**Requisitos do problema:**
Imprima literalmente o trecho do texto sobre a ANEEL que começa em "Passados esses primeiros" e termina em "aconteceu).".

───── Texto fornecido

*Por Rivaldo Ferreira
e Márcio Pires
O surgimento da ANEEL
(Agência Nacional de Energia Elétrica), assim como de outras agências
reguladoras no Brasil, seguiu uma tendência observada em outros países e teve
certo viés de contrapartida ao processo de privatização ocorrido na década de
90. A demanda surgiu a partir do pressuposto de que a transferência da
prestação de um serviço público federal a agentes privados deveria ser
acompanhada de uma base mais sólida e de um maior rigor no exercício das
funções de regular, fiscalizar, mediar e definir tarifas, com vistas a preservar
o interesse público e garantir o equilíbrio do mercado.
Isso porque o fornecimento
de energia elétrica é de competência da União, que pode executá-lo diretamente
ou mediante concessão (ou permissão). Vale lembrar que agências reguladoras,
como a ANEEL, devem atuar com independência em relação aos interesses de três
partes diretamente envolvidas: o prestador do serviço, seu público consumidor
e, finalmente, o próprio governo, buscando sempre conciliá-los.
Passados esses primeiros
20 anos de atividades da ANEEL, qualquer balanço que se queira produzir sobre
os resultados de suas ações no período resultará em algo certamente
influenciado pelas diferentes visões de distintos atores que se disponham a
fazê-lo e, portanto, carecerá de unanimidade. De todo modo, o saldo é positivo.
A regulação do setor
elétrico tem mostrado que sua construção ocorreu com solidez suficiente e
necessária em suas bases conceituais e que a Agência tem obtido sucesso na
busca pela sua evolução, seja no que diz respeito ao aprimoramento das regras
inicialmente fixadas, seja no gradual e natural aumento, tanto quanto possível,
do rigor nas suas ações de fiscalização, realizadas presencialmente ou à
distância, privilegiando-se cada vez mais os aspectos preventivos (foco no
futuro) em contraposição aos meramente corretivos ou punitivos (foco no que já
aconteceu).
Para isso, basta olharmos
a evolução ocorrida no que se refere às exigências estabelecidas e aos
mecanismos de controle voltados para a garantia da qualidade do produto oferecido
e dos serviços prestados pelas distribuidoras a seus clientes, embora essa
evolução, ingenuamente, possa parecer um aspecto regulatório de menor
importância frente às atuais preocupações do setor.
Tomada a cadeia de atores
envolvidos na prestação do serviço público de energia elétrica (geração,
transmissão e distribuição), as empresas de distribuição de energia elétrica
estão mais expostas a riscos, sendo que boa parte deles deve-se, justamente, ao
fato de que são as distribuidoras que atuam como elo da cadeia com a população
usuária desse serviço. Como alguns exemplos, temos:
1) Enquanto novos empreendimentos de
geração e de transmissão têm suas “tarifas” ou preços acordados nos leilões
realizados pela ANEEL, as tarifas definidas para as distribuidoras são afetadas
por uma previsão de mercado que pode não se confirmar, por força de fatores
sobre os quais não exercem qualquer controle;
2) Pressiona-se consistentemente a
parcela dos valores cobrados dos consumidores que se destina efetivamente às
distribuidoras (cerca de 16% em 2015) sendo o restante repassado ao governo sob
a forma de tributos, aos demais agentes (geradoras e transmissoras) e para
custeio de programas setoriais;
3) São igualmente as distribuidoras que
arcam com o aumento da inadimplência dos consumidores, que se amplia em
contextos econômicos menos favoráveis, fato que não as exime de transferir os
valores devidos aos governos - federal e estaduais - e aos demais agentes;
4) Naturalmente são as distribuidoras que
respondem pela qualidade do produto, dos serviços e do atendimento comercial
prestado aos consumidores, sendo exigidas pelo regulador, inclusive
financeiramente, a cumprir os padrões de qualidade fixados pela regulamentação.

──────────
───── Trecho da listagem

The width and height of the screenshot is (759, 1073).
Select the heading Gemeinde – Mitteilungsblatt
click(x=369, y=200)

──────────

**Resposta esperada:**
Passados esses primeiros
20 anos de atividades da ANEEL, qualquer balanço que se queira produzir sobre
os resultados de suas ações no período resultará em algo certamente
influenciado pelas diferentes visões de distintos atores que se disponham a
fazê-lo e, portanto, carecerá de unanimidade. De todo modo, o saldo é positivo.
A regulação do setor
elétrico tem mostrado que sua construção ocorreu com solidez suficiente e
necessária em suas bases conceituais e que a Agência tem obtido sucesso na
busca pela sua evolução, seja no que diz respeito ao aprimoramento das regras
inicialmente fixadas, seja no gradual e natural aumento, tanto quanto possível,
do rigor nas suas ações de fiscalização, realizadas presencialmente ou à
distância, privilegiando-se cada vez mais os aspectos preventivos (foco no
futuro) em contraposição aos meramente corretivos ou punitivos (foco no que já
aconteceu).